JurnalLugas.Com – Pelaku industri crypto exchange di Indonesia optimis bahwa harga Bitcoin (BTC) akan mencapai angka 100.000 dolar AS dalam waktu dekat. CEO Indodax, Oscar Darmawan, menyatakan bahwa pasar kripto saat ini menunjukkan tren positif, terutama Bitcoin yang sempat menyentuh All-Time High (ATH) di atas 99.000 dolar AS atau sekitar Rp1,5 miliar sebelum terkoreksi ke 90.000 dolar AS.
Kapitalisasi Pasar Bitcoin Menguat
Oscar menjelaskan bahwa dengan kapitalisasi pasar mencapai 1,9 triliun dolar AS, Bitcoin berkontribusi besar pada total kapitalisasi pasar kripto global yang kini mencapai 3,4 triliun dolar AS. Ia optimis momentum positif ini akan membawa Bitcoin menembus angka psikologis 100.000 dolar AS dalam waktu dekat.
“Dengan momentum yang terus terjaga, Bitcoin dapat menembus angka psikologis 100.000,” ujar Oscar pada Sabtu, 30 November 2024. Ia juga menambahkan bahwa kenaikan ini dapat menarik lebih banyak likuiditas dari investor institusional maupun ritel.

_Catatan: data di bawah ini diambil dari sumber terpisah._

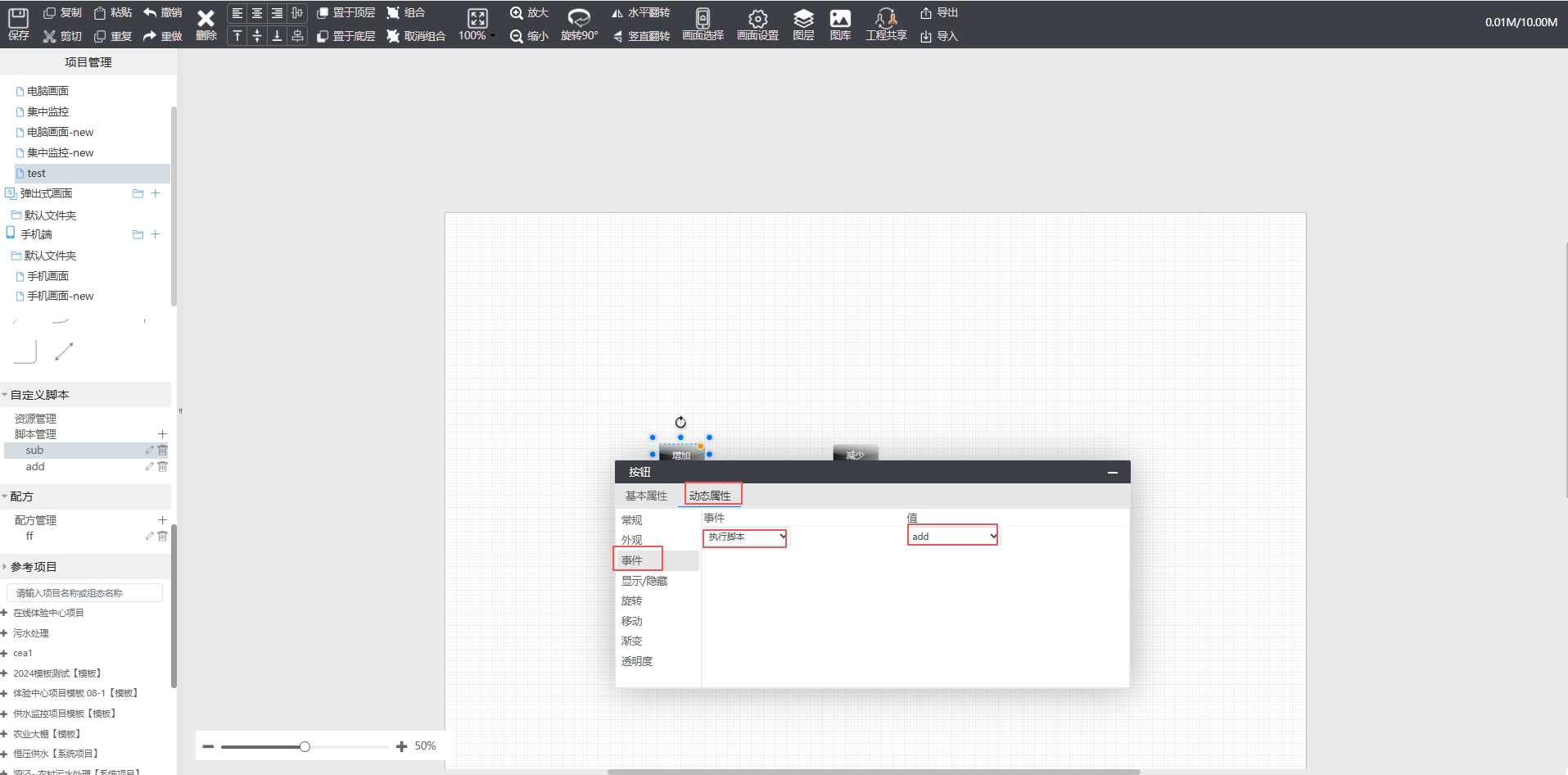
Task: Click the reference project search field
Action: pyautogui.click(x=84, y=593)
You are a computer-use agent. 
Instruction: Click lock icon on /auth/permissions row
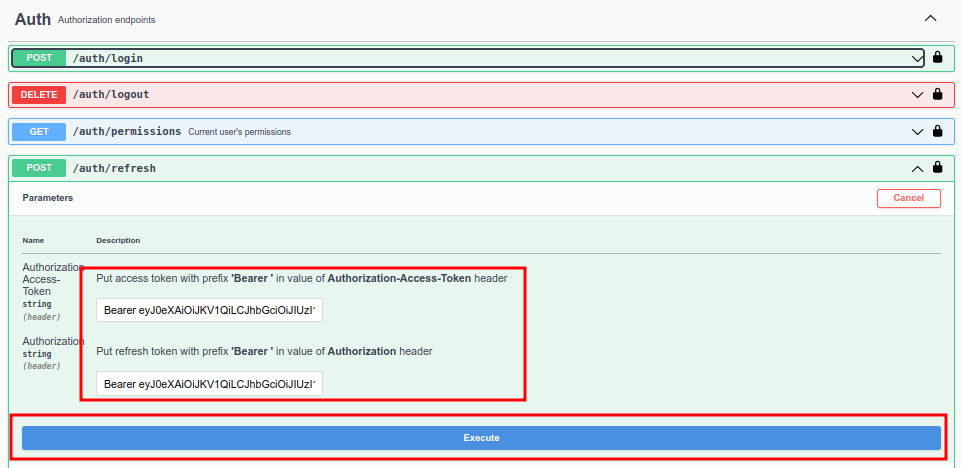pyautogui.click(x=937, y=131)
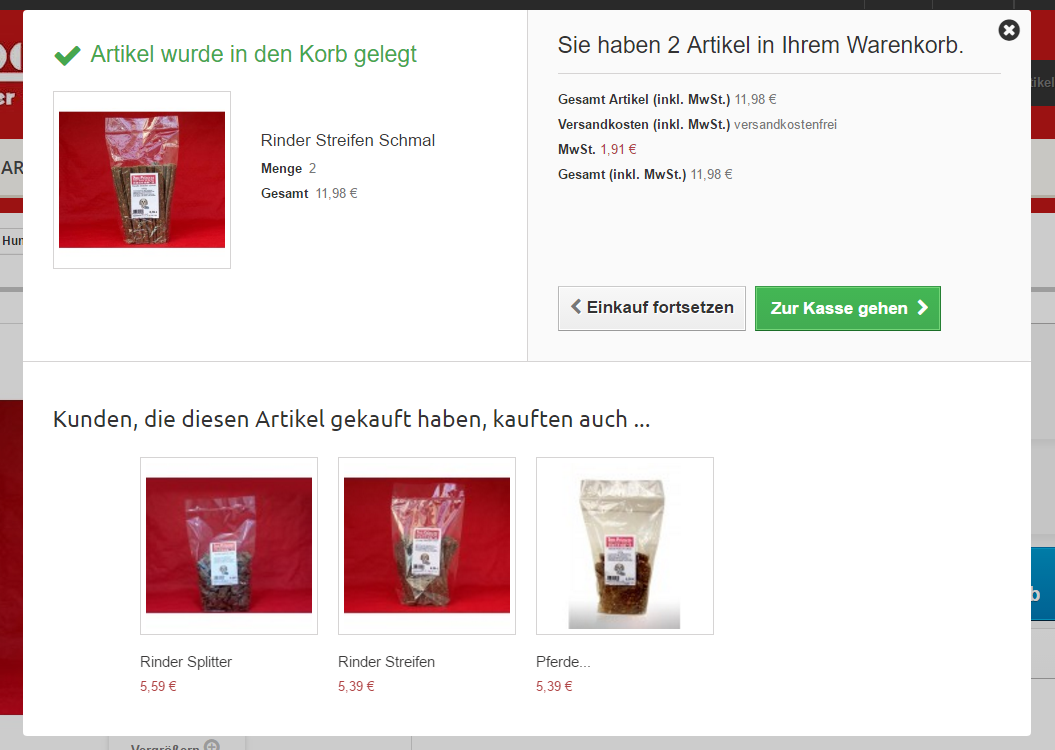Click the cart heading Sie haben 2 Artikel

760,45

Transformasi Ekonomi Digital
Oscar menegaskan bahwa kapitalisasi pasar yang terus meningkat dan inovasi berkelanjutan menunjukkan bahwa industri kripto berada di jalur yang tepat dalam mendukung transformasi ekonomi digital global. Menurutnya, aset digital seperti Bitcoin bukan hanya tren, tetapi fondasi penting bagi masa depan sistem keuangan dunia.
Dampak pada Altcoin dan Memecoin
Lonjakan harga Bitcoin juga memberikan efek domino pada altcoin seperti Ethereum. “Altcoin mengikuti tren positif yang dipimpin Bitcoin, menciptakan peluang besar bagi investor untuk diversifikasi portofolio,” tambah Oscar. Selain itu, memecoin seperti Bonk (BONK) juga mengalami kenaikan, mencerminkan pengaruh komunitas kripto dalam membentuk narasi pasar.
Namun, Oscar mengingatkan bahwa memecoin memiliki volatilitas tinggi dan utilitas jangka panjang yang terbatas dibandingkan Bitcoin atau Ethereum. Oleh karena itu, ia menyarankan investor untuk berhati-hati.
Pentingnya Stablecoin dan Manajemen Risiko
Oscar menyoroti peran penting stablecoin dalam menjaga keseimbangan ekosistem kripto. Stablecoin digunakan sebagai sarana penyimpanan nilai yang stabil di tengah volatilitas pasar. “Stablecoin membantu investor memanfaatkan likuiditas tanpa harus keluar dari pasar,” jelasnya.
Ia juga mengingatkan bahwa kondisi pasar yang overbought berpotensi mengalami koreksi dalam jangka pendek. “Investor disarankan memantau level support dan resistance kunci untuk mengelola risiko,” pungkasnya.
Dengan tren positif dan dukungan inovasi, Bitcoin diperkirakan dapat mencapai 100.000 dolar AS. Meskipun peluang besar terbuka, investor tetap harus berhati-hati dan cermat dalam mengelola risiko untuk memaksimalkan potensi keuntungan di pasar kripto.